# Chudney Grey



## Siouxperior (Jan 15, 2003)

> Player Profile: Chudney Gray, Portland Trailblazers
> Chudney Gray was not put on the Portland’s summer roster at first but I bet that they are glad that he is here now. Chudney was going to just go to Portland’s September tryouts but decided to come to the Summer Review to show off his skills. Chudney is a 63 PG who played at St. John’s University. He graduated in 2000 and has been playing internationally and for the USBL since then. He has been in a phew different summer leagues the last phew years and has also played for the Harlem Globetrotters. He spent a lot of time with the North Charleston Lowgators of the NBDL.
> He plays with a high basketball IQ. He was able to run the Portland summer team after only one practice. He is quick and is an excellent defender. While he was in the game against the Bulls, Kirk Hinrich didn’t score many points. He is an excellent passer while also being a good shooter. After seeing him run the Blazers and seeing how they run a lot more smoothly, I know that he is a good PG on the rise. If he doesn’t make the league this year, he will be in it soon. I think that the Blazers will pick him up as a third guard.

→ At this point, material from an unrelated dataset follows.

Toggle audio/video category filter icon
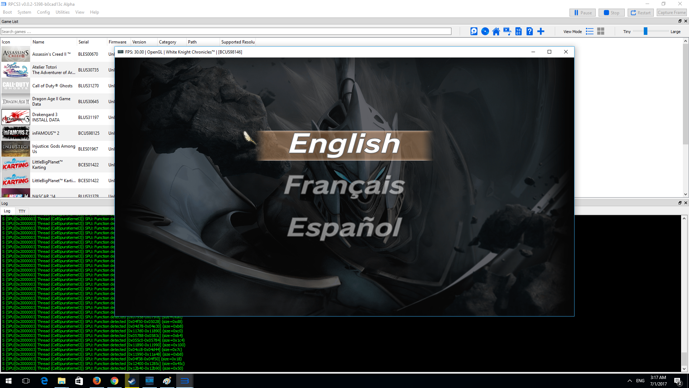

Who knows what will happen with Damon Stoudamire, as far as his drug problems. Both Daniels and Pippen are gone so there really isn’t another PG on the team. From talking to Maurice Cheeks today, I know that he is high on him. So if you ever get a chance to see Chudney Gray play, check him out. You wont be disappointed. He is also a really nice guy and will sign autographs with no problem.


Grey Article


----------



## Siouxperior (Jan 15, 2003)

> Outlook:
> Very talented player, who can play both guard positions, with an impressive variety of offensive moves; sometimes out of control, needs to play in the right system, but when he's hot he can kill you.


----------



## kultcha (Jul 5, 2003)

Nice we might get lucky!


----------



## Trader Ed (Jun 17, 2002)

and he is 6'-3" tall, and a good defensive player...

hmmmmmmmmmmmm


----------